The most common anti-reflux surgical procedure performed for treatment of GERD is a Nissen fundoplication . The upper portion of the stomach (the fundus) is wrapped around the lower portion of the esophagus and anchored securely below the diaphragm. If there is a hiatal hernia, the hernia will also be fixed.

The operation is effective long term in stopping esophageal reflux and relieving symptoms. More than 90 percent of patients who have fundoplication surgery are able to leave hospital the next day, eating a soft diet. Most people are able to return to their normal activities, work or school within one to two weeks after surgery. The satisfaction rate with this procedure is 96 percent at one year.
Fundoplication has undergone several improvements. Using a laparoscope and five small incisions, the surgeon can operate without making a large incision to open the abdomen. The operation is the same, but the patient is spared the long hospital stay and prolonged recovery time of open surgery. There is also less pain after surgery, less chance of wound infection and smaller scars because of the smaller incisions.

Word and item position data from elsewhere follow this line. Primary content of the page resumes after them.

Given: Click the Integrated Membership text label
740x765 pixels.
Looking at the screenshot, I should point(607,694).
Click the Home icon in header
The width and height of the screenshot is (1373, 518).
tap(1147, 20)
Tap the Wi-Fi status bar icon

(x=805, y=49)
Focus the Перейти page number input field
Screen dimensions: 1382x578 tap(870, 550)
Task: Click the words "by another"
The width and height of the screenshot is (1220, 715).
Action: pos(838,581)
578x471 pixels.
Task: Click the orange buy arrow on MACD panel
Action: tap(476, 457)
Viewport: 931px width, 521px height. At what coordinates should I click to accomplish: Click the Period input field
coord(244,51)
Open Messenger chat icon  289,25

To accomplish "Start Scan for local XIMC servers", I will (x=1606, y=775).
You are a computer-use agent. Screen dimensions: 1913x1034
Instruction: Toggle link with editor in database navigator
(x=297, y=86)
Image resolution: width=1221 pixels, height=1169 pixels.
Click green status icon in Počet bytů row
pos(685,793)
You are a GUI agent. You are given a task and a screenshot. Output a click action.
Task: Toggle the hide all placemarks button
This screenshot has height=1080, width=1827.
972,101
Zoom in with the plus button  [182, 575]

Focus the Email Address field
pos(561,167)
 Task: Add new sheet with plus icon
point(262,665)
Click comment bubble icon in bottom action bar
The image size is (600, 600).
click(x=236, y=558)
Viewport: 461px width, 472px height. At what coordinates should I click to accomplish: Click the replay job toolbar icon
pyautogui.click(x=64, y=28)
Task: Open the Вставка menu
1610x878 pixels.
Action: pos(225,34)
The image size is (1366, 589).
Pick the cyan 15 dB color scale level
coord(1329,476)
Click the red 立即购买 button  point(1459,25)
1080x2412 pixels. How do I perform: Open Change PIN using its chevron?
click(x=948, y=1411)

Surgical complications occur in 2 to 4 percent of patients who undergo laparoscopic surgery. The risk of death after this operation is less than one in 500.

After surgery, there may be a delay in intestinal recovery that causes bloating, gagging, and vomiting, which resolves in a few weeks. If symptoms persist or if they start weeks or months after surgery, particularly if vomiting is present, then surgical complications are likely. Complications are uncommon, but include and not limited to bleeding, infection, damage to the internal organs such as esophagus, spleen, bowel, major vessels, nerve, numbness, requirement for re-operation, transfusion, post op pulmonary emboli, deep venous thrombsis, pneumonia, hear attack, stroke, bowel obstruction, and incisional hernia. If the fundus is wrapped too tightly, patients may have difficulty swallowing or be unable to burp. In rare cases following surgery, muscles spasms after swallowing food can cause intense pain, and patients may require a liquid diet, sometimes for weeks. The surgery may need to be repeated under certain circumstances: if the wrap has slipped or is too loose; or if the patient has persistent difficulty in swallowing, hernia, or recurrent ulcers. Even with repeat surgery, results are excellent.